> Exercise aim
In the text on the social habits of Homo erectus, which anthropologist judged the species' social aspects to be closer to those of modern man than those of earlier groups?

> Page extract
↓↓↓
Social Habits of Homo Erectus

Homo erectus is an extinct species believed to have been the first hominid to leave the African continent. The issue of whether we are the direct descendants of this species is still being hotly debated.

The Homo erectus species migrated from Africa to various parts of the Old World around 2 million years ago, according to Wikipedia.com. Fossilized remains have been recovered as recently as 1 million years ago in some parts of Africa, Georgia, Spain, Indonesia, Vietnam and China.

Anthropologists believe the Homo erectus was most likely to have been the first human species appropriately categorized as a hunter-gatherer society. Anthropologist Richard Leakey considered the social aspects of the species closer to those of modern man than the groups who came before it. One reason is the link between a larger cranial capacity and the use of more sophisticated tools sometimes found with recovered remains.
↑↑↑
> Records
↓↓↓
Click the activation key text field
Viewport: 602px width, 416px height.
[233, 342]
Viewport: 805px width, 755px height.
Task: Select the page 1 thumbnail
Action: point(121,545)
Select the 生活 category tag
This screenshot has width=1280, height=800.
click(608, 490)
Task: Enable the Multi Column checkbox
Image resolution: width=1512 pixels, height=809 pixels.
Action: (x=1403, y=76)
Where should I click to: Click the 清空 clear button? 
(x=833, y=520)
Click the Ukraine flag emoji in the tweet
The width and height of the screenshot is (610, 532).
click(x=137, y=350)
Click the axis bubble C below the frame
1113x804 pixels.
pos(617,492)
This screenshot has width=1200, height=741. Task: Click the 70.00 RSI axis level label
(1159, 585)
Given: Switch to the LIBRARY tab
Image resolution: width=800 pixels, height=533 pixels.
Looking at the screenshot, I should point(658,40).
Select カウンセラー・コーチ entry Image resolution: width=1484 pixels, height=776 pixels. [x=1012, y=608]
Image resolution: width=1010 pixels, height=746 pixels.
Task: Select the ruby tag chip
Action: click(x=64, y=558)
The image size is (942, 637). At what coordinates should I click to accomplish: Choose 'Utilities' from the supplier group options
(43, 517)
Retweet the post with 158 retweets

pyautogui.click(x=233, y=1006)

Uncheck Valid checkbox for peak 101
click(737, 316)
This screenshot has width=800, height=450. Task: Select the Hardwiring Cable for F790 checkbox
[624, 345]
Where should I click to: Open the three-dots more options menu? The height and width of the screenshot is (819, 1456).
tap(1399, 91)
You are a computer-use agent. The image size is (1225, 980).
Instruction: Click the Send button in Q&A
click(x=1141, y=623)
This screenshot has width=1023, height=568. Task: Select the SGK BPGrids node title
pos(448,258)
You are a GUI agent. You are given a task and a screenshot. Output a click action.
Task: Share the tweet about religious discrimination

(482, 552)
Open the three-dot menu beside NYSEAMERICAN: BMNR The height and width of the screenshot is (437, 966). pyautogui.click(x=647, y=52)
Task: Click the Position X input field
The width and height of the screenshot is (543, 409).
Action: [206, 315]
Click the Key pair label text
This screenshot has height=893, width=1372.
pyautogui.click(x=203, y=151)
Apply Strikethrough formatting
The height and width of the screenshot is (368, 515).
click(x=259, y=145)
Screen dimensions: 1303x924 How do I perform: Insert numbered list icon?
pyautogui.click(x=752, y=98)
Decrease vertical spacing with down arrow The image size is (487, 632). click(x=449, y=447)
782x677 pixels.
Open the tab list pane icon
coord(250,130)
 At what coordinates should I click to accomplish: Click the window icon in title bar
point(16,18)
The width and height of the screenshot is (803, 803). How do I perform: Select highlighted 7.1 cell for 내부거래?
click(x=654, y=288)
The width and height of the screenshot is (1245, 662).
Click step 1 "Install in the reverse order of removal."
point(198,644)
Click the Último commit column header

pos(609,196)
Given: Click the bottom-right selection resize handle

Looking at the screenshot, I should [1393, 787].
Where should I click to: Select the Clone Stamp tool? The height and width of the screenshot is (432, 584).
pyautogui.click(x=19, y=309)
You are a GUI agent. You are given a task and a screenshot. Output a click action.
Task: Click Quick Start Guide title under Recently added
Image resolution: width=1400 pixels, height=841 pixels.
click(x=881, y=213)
↑↑↑
> Answer space
Richard Leakey.